**What you are asked to do:**
Go from the first line below to the one with "Task: Click the Upper Floors Total label" and print each line exactly.

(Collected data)
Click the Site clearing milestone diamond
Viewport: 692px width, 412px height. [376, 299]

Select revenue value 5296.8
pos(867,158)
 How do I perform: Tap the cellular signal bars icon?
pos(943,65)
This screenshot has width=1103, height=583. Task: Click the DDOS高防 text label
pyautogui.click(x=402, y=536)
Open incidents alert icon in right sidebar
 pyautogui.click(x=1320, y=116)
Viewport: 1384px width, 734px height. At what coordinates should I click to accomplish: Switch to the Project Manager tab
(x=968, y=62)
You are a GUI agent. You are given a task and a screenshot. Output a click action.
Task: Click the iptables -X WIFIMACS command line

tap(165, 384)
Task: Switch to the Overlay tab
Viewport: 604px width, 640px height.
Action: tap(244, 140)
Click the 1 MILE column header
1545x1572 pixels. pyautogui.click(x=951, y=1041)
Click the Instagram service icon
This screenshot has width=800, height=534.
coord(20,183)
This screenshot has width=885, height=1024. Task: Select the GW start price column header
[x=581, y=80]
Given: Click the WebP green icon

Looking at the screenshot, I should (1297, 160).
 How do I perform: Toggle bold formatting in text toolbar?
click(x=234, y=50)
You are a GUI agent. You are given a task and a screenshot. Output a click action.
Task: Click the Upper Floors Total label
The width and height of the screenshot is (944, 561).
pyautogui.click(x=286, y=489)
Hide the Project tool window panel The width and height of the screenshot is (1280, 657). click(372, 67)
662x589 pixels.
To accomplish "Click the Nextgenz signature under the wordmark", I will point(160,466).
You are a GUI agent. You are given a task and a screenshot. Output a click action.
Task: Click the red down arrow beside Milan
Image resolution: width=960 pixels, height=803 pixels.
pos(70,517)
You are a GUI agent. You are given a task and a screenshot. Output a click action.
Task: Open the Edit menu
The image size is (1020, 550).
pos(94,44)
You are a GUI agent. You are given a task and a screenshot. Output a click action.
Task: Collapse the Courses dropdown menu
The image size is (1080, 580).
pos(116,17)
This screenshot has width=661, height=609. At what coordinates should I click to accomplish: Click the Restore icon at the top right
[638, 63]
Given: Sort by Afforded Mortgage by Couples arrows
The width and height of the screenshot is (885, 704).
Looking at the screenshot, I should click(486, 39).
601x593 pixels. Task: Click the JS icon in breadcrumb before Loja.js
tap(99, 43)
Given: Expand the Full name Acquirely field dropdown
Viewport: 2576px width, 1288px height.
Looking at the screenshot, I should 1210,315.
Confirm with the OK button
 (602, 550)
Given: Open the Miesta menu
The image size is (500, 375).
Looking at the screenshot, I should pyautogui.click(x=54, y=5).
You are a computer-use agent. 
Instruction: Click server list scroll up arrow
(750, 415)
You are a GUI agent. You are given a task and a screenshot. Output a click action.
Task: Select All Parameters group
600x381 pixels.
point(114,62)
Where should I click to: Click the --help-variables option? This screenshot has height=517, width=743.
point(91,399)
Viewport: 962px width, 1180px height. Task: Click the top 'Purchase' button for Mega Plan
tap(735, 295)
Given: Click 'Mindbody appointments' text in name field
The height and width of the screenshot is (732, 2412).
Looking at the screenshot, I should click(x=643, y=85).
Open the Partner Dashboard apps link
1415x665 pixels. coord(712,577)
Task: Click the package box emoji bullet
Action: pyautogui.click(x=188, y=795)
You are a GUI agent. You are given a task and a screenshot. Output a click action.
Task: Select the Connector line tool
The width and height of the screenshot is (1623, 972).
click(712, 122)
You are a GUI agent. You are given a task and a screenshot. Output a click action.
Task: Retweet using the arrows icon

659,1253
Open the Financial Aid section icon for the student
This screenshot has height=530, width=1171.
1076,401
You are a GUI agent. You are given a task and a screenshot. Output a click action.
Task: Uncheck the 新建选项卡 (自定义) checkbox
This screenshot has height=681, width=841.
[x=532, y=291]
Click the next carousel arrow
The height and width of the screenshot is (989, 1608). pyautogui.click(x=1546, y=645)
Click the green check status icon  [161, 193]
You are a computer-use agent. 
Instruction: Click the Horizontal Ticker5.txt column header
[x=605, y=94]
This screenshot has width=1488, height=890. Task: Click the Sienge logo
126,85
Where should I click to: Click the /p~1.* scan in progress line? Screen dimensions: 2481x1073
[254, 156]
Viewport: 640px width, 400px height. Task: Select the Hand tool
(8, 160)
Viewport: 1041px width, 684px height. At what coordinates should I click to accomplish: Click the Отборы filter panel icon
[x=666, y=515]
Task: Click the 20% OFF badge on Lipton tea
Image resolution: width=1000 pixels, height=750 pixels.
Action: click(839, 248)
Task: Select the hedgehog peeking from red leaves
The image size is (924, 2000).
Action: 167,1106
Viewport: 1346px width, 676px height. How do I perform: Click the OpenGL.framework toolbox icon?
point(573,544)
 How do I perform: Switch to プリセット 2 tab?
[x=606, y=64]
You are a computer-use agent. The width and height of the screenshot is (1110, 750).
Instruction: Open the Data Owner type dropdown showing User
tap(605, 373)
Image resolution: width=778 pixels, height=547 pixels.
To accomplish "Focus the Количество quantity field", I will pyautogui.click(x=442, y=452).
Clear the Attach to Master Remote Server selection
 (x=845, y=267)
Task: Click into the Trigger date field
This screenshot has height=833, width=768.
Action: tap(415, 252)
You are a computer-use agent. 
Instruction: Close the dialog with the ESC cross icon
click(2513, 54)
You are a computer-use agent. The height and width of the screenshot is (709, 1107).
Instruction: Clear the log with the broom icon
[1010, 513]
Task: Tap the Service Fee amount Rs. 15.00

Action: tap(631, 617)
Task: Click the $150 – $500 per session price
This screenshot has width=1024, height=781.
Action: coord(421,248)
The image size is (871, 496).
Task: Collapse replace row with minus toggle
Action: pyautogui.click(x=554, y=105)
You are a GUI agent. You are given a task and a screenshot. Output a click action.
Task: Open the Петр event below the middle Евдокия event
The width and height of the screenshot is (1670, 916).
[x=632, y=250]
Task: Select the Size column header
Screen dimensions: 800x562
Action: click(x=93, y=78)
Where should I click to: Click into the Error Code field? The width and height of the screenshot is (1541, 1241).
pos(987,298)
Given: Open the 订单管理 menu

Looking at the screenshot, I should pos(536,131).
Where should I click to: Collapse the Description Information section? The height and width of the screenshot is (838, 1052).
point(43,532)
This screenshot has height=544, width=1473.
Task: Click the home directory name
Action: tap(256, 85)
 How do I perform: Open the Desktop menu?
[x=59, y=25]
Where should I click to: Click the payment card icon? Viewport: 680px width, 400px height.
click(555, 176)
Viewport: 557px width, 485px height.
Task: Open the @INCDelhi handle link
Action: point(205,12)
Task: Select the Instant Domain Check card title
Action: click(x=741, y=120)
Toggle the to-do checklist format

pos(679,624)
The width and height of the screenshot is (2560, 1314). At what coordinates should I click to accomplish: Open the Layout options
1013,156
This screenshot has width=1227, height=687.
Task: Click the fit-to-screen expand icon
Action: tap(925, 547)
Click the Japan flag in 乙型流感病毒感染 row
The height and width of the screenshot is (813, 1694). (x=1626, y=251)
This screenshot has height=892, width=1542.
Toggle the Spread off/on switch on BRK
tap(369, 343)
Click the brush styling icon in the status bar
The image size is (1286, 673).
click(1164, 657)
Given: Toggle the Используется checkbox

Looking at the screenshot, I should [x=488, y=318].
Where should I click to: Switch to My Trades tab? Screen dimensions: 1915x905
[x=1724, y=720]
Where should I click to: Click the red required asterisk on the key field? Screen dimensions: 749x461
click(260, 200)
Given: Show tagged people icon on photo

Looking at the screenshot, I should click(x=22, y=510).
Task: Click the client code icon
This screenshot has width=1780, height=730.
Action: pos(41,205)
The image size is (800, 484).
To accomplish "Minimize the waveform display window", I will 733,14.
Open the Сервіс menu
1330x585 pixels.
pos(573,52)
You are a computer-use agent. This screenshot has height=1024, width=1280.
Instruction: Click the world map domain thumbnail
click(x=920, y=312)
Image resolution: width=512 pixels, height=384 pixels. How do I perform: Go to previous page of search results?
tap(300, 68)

**Answer to the exercise:**
Click the Site clearing milestone diamond
Viewport: 692px width, 412px height. [376, 299]

Select revenue value 5296.8
pos(867,158)
 How do I perform: Tap the cellular signal bars icon?
pos(943,65)
This screenshot has width=1103, height=583. Task: Click the DDOS高防 text label
pyautogui.click(x=402, y=536)
Open incidents alert icon in right sidebar
 pyautogui.click(x=1320, y=116)
Viewport: 1384px width, 734px height. At what coordinates should I click to accomplish: Switch to the Project Manager tab
(x=968, y=62)
You are a GUI agent. You are given a task and a screenshot. Output a click action.
Task: Click the iptables -X WIFIMACS command line

tap(165, 384)
Task: Switch to the Overlay tab
Viewport: 604px width, 640px height.
Action: tap(244, 140)
Click the 1 MILE column header
1545x1572 pixels. pyautogui.click(x=951, y=1041)
Click the Instagram service icon
This screenshot has width=800, height=534.
coord(20,183)
This screenshot has width=885, height=1024. Task: Select the GW start price column header
[x=581, y=80]
Given: Click the WebP green icon

Looking at the screenshot, I should (1297, 160).
 How do I perform: Toggle bold formatting in text toolbar?
click(x=234, y=50)
You are a GUI agent. You are given a task and a screenshot. Output a click action.
Task: Click the Upper Floors Total label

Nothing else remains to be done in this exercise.